Читать «Польское Наследство» онлайн - страница 382
Владимир Дмитриевич Романовский
– Нет.
Анхвиса подперла подбородок кулаком и мрачно поглядела на дочь.
– От кого ж ты это прижила? – спросила она.
– Не твое дело. Я у тебя поживу какое-то время.
– Пока не родишь. А чадо мне отдашь.
– Нет, чадо я тебе не отдам. Сама буду растить.
– Чадо – не укроп. Впрочем, ты и укроп-то растить не умеешь.
– Пожрать не найдется ли, мать? Ужасно жрать хочу.
Мать и дочь, поругиваясь, переместили от печи на стол закуски и стали насыщаться, делая похожие движения. Обе заметно добрели по мере поглощения пищи.
– Ну так все-таки, скажи мне, кто он, как зовут?
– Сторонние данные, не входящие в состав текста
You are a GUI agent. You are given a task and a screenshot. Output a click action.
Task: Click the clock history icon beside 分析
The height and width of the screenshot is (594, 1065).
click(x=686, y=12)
Бросил он тебя?
– Я сама ушла. Старый он и вредный.
– Старый?
– Твоего возраста примерно.
– А какой у меня возраст?
– Не помню. Лет пятьдесят-шестьдесят.
– Сволочь ты, змея подколодная. Мне сорок четыре года.
– А, да? Я думала, что больше. Выглядишь старо.
– Кто он?
– Да так … Болярин один…
– Болярин? Ну, тогда дело пропащее. Болярина ты жениться на себе не заставишь.
– Он предлагал.
– Не ври.
– Не хочешь – не верь. Мне-то что.
– Он тебя любит? Эка дура…
– Не знаю.
– Что-то ты врешь, по-моему. С чего это болярин захотел бы на тебе жениться?
– На тебе ведь тоже чуть не женился один. Правда, было это давно, да и врешь ты, наверное.
– Не груби матери!
– Не ори. Он меня слезно умолял выйти за него замуж. На коленях стоял один раз. Дорогие подарки все время делал.
– И жену свою, наверное, зарезал, ради тебя.
– Может быть. Не знаю.
– Зачем же ты ему отказала?
– А я сама себе хозяйка потому что. Что хочу, то и делаю. И дочка у него есть, сука страшнейшая, гадина, глаза б мои не глядели. Из-за дочки все и расстроилось.
– Не думаю. Как зовут болярина-то? Киевский болярин?
– С киевским я бы осталась. Нет, не киевский. С севера он. Не помню – из Мурома вроде.
– Ага. А живет в Киеве?
– Пока в Киеве.
– Вдовец?
– Не знаю.
– Как все-таки звать-то его?
– Гостемил.
У Анхвисы округлились глаза.
– Гостемил?
– Да.
– Из рода Моровичей?
– Э … Может и из них. Не знаю. А что?
– Дура ты, Астрар. Неимоверная дура. Непроходимая.
– Ну и подумаешь. Пусть я буду дура. Соленого ничего нет? Ужасно хочется.
***
Никто не знал на самом деле, чего стоило Казимиру превращение из бесшабашного юноши в польского правителя – кроме его жены. Мария, увидев, в каком состоянии вернулся Казимир от матери, рыдающей над трупом Бьярке, уложила его в постель, отдала несколько приказаний слугам, и заперла дверь спальни на все засовы. Казимира рвало, обдавало жаром, било ознобом, он с трудом дышал, из горла вылетали страшные булькающие звуки, шла носом кровь. Мария отпаивала его куриным отваром, помогала ему ходить в умывальную и в нужник, сама, ночью, выносила отхожие лохани и чаны, сама меняла ему рубахи и белье, говорила с ним ласково, как с ребенком – в общем, была и матерью, и нянькой, и сиделкой, и любовницей одновременно. Через четыре дня Казимиру стало лучше. На пятый день он снова мог появляться на публике. И вскоре выступил в поход.
Войско его, непрерывно растущее за счет пополнений из тех местностей, где оно проходило, не встретило на подходе к Кракову сопротивления. Казимир триумфально вошел в город и на следующий же день объявил его новой столицей Полонии – вместо сожженного Гнезно. Прибывшие по этому случаю зодчие тут же приступили к постройке нового замека, нескольких церквей, и новых, добротных кирпичных домов для состоятельных поселян. Старые семьи в других регионах не желали сдавать позиции, но со стороны их больше никто не поддерживал. Более того – представители Неустрашимых нанесли визит Казимиру в старом замеке, и целью визита были не угрозы, но поздравления и добрые пожелания.